We started discussing various Plan B’s: setting up shop at a sports bar with the right feed, for example, or splitting the class into one team to work with me in the newsroom and another to go to the CBC with Steve. If all else failed, I suggested  doing our “live” coverage at 8 p.m.  “I know that’s not technically ‘live’ coverage,” I wrote in e-mail, “but remember, this is primarily an exercise to give you experience in covering such an event, whenever it happens.” But Sam pointed out: “Covering the delayed broadcast would undermine most of the social media aspect of the event . . . Even listening on streaming radio, if possible, and writing the news of it before using the later TV feed to write performance reviews and such would give us a better experience.”

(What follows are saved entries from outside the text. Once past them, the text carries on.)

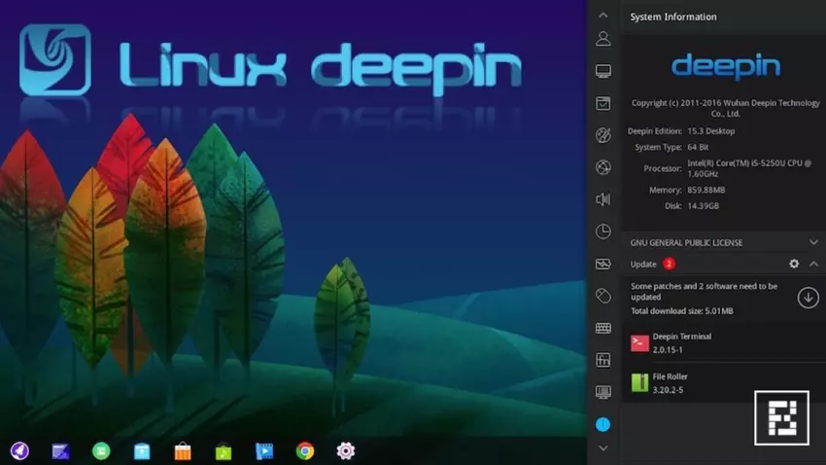The image size is (826, 465).
Task: Open the Launcher rocket icon in dock
Action: [x=19, y=450]
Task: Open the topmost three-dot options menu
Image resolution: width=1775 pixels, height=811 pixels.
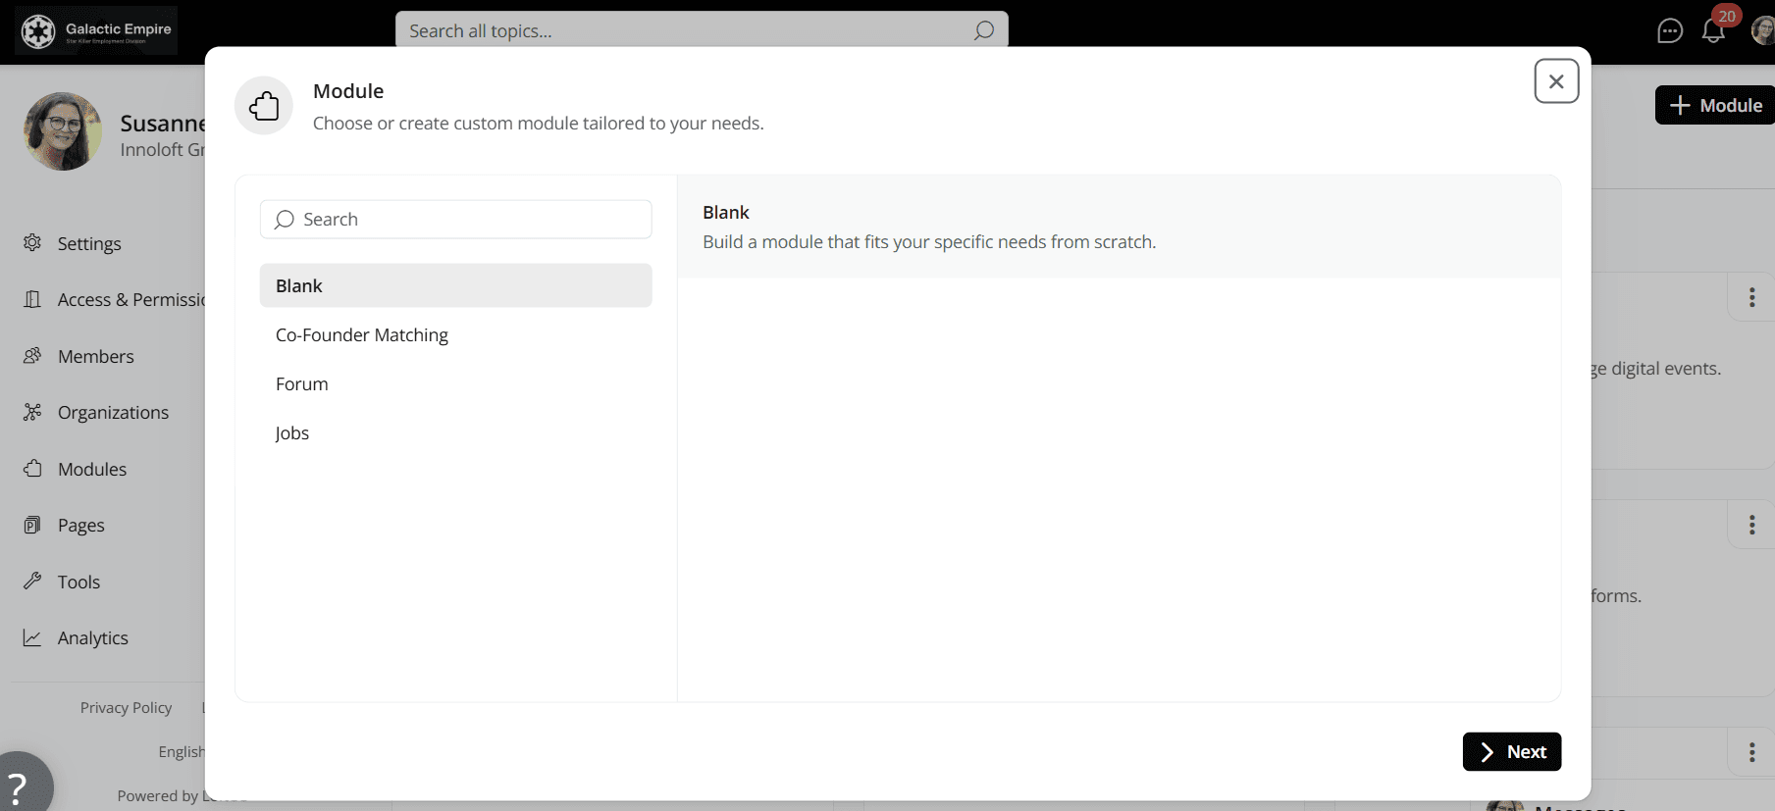Action: [1751, 297]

Social media. Of course. Old Lady Print Journalist strikes again.

I continue to be amazed at the degree to which news coverage has shifted to digital media. The “smooth narrative” I envisioned is barely needed anymore, since everyone who cares seems to be getting the news in real time, on one platform or another. For a morning newspaper, such a story  — the kind I used to shepherd through four editions in four hours –now seems absurd.

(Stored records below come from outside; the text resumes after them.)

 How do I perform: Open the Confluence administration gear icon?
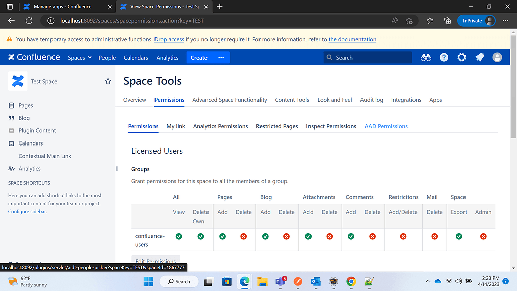[461, 57]
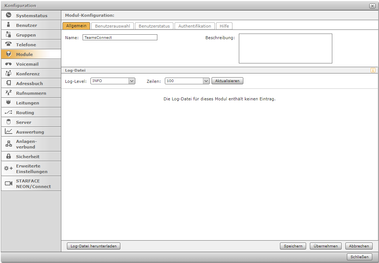Image resolution: width=379 pixels, height=263 pixels.
Task: Click into the Beschreibung text area
Action: point(285,48)
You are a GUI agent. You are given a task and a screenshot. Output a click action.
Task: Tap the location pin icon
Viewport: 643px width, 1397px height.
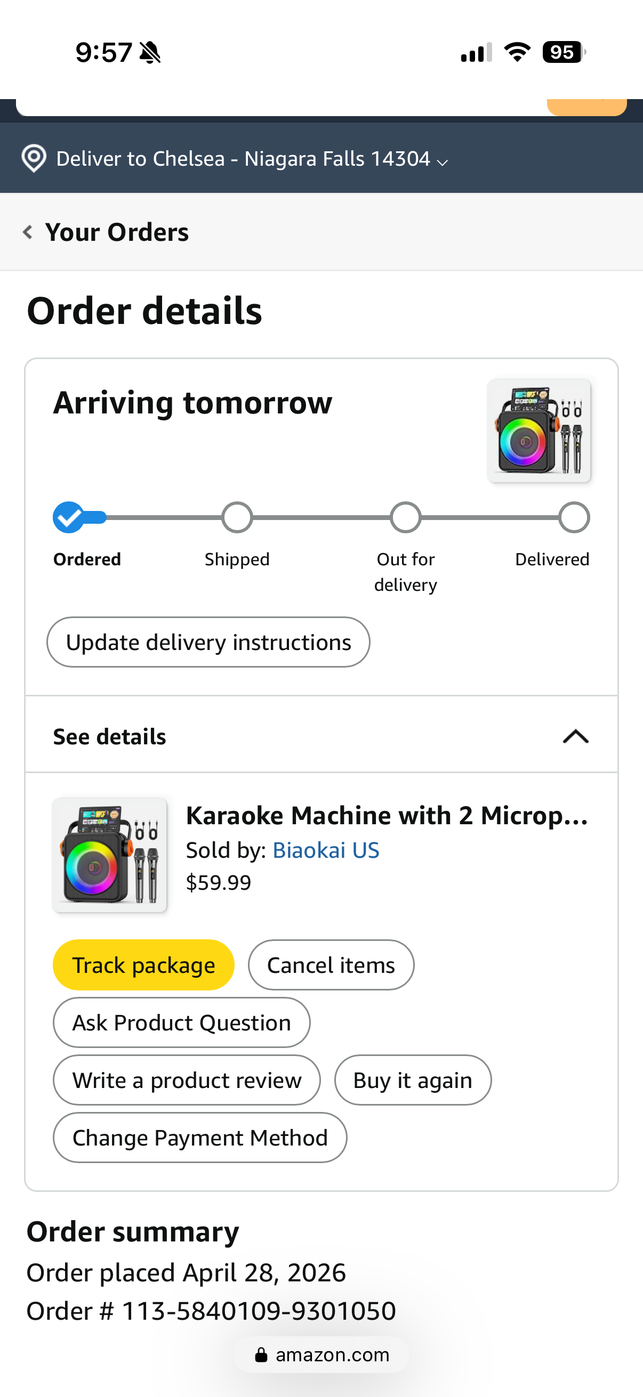pyautogui.click(x=34, y=158)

In the end, Plan A was saved by the person who usually saves our necks in this journalism school,  Barry Warne, who likes to think of his job description as “ethereal entity moving in mysterious ways rather than taking concrete form” — in short, the Ariel of the J-school. He arranged to have the appropriate cable box delivered on Friday, came in late that afternoon to install it and returned at the crack of dawn Sunday to let the cable guy in. Still in bed, I read his message on my iPad before 9: “JUNOS are GO!”

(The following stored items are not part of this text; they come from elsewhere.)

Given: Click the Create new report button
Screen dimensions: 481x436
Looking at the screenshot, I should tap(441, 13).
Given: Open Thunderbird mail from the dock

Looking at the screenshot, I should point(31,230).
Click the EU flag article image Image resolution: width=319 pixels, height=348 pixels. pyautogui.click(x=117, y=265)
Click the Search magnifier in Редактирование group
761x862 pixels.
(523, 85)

So here I am again, sitting in a newsroom, waiting for an awards show to begin. The students are doing exactly what I used to do at The New York Times — Kate in particular, editing with her right hand, updating the winners’ list with her left and running around the newsroom to put out small fires in her spare time — and so much more.  They put about 10 times as much effort into the coverage as I ever anticipated. The beauty of it is, now I can sit back, relax and be the one putting on the pressure. I don’t have to do it myself anymore, or want to. They do.

“This must be a terrible time for young people to be going into journalism,” older people often say, many of them Times retirees. “Not at all!” I tell them. “It’s a great time for young people to go into journalism. It’s just not our journalism.”

Oh, and about those vulvas: Kate has a serious interest in the culture surrounding women’s sexuality. (In February she performed in a campus production of “The Vagina Monologues.”) She and Sam are producing a multimedia report on “artistic representations of women’s sexuality and/or bodies,” focusing on a Vancouver artist who has published “a photo study of female genitalia and a window into women’s experiences of their genitals.” OK, so maybe some of projects weren’t quite what I had in mind when I was dreaming up this course, but I decided to let people run with their passions — Laura’s for the comics world, for example, or Beth’s for K-pop. Isn’t that what journalism is all about?